What you are asked to do
Return the data that follows, keeping every word and mark unchanged.

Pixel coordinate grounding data
—————
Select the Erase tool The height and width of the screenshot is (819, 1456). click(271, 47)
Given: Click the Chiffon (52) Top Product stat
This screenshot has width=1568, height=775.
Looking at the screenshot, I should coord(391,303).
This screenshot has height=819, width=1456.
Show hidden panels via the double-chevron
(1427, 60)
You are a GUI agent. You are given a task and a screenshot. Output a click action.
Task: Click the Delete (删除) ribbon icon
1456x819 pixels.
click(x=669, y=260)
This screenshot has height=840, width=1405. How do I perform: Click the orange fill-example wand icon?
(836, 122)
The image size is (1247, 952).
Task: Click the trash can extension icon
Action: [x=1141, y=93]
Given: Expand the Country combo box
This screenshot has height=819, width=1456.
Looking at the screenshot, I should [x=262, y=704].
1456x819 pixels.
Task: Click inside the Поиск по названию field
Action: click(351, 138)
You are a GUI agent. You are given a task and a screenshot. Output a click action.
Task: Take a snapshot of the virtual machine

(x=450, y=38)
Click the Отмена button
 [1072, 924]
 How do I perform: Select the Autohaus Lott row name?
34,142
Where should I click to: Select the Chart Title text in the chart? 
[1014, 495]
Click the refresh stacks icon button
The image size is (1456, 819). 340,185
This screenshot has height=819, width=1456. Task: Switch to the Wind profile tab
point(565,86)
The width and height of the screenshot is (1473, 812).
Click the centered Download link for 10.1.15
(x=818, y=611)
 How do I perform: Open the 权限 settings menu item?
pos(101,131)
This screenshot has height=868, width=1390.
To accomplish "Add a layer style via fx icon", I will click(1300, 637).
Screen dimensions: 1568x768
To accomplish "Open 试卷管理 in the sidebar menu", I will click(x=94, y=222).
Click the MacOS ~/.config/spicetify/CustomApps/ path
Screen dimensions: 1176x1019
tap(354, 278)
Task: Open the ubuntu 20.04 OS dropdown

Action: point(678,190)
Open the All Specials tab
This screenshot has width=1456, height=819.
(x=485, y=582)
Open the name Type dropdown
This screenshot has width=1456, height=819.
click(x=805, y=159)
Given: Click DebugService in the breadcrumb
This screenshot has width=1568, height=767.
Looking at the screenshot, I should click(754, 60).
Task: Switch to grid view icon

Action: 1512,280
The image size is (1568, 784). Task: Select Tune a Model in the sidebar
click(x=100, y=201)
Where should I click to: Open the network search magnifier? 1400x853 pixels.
—————
Result below
Select the Erase tool The height and width of the screenshot is (819, 1456). click(271, 47)
Given: Click the Chiffon (52) Top Product stat
This screenshot has width=1568, height=775.
Looking at the screenshot, I should coord(391,303).
This screenshot has height=819, width=1456.
Show hidden panels via the double-chevron
(1427, 60)
You are a GUI agent. You are given a task and a screenshot. Output a click action.
Task: Click the Delete (删除) ribbon icon
1456x819 pixels.
click(x=669, y=260)
This screenshot has height=840, width=1405. How do I perform: Click the orange fill-example wand icon?
(836, 122)
The image size is (1247, 952).
Task: Click the trash can extension icon
Action: [x=1141, y=93]
Given: Expand the Country combo box
This screenshot has height=819, width=1456.
Looking at the screenshot, I should [x=262, y=704].
1456x819 pixels.
Task: Click inside the Поиск по названию field
Action: click(351, 138)
You are a GUI agent. You are given a task and a screenshot. Output a click action.
Task: Take a snapshot of the virtual machine

(x=450, y=38)
Click the Отмена button
 [1072, 924]
 How do I perform: Select the Autohaus Lott row name?
34,142
Where should I click to: Select the Chart Title text in the chart? 
[1014, 495]
Click the refresh stacks icon button
The image size is (1456, 819). 340,185
This screenshot has height=819, width=1456. Task: Switch to the Wind profile tab
point(565,86)
The width and height of the screenshot is (1473, 812).
Click the centered Download link for 10.1.15
(x=818, y=611)
 How do I perform: Open the 权限 settings menu item?
pos(101,131)
This screenshot has height=868, width=1390.
To accomplish "Add a layer style via fx icon", I will click(1300, 637).
Screen dimensions: 1568x768
To accomplish "Open 试卷管理 in the sidebar menu", I will click(x=94, y=222).
Click the MacOS ~/.config/spicetify/CustomApps/ path
Screen dimensions: 1176x1019
tap(354, 278)
Task: Open the ubuntu 20.04 OS dropdown

Action: point(678,190)
Open the All Specials tab
This screenshot has width=1456, height=819.
(x=485, y=582)
Open the name Type dropdown
This screenshot has width=1456, height=819.
click(x=805, y=159)
Given: Click DebugService in the breadcrumb
This screenshot has width=1568, height=767.
Looking at the screenshot, I should click(754, 60).
Task: Switch to grid view icon

Action: 1512,280
The image size is (1568, 784). Task: Select Tune a Model in the sidebar
click(x=100, y=201)
Where should I click to: Open the network search magnifier? 1400x853 pixels.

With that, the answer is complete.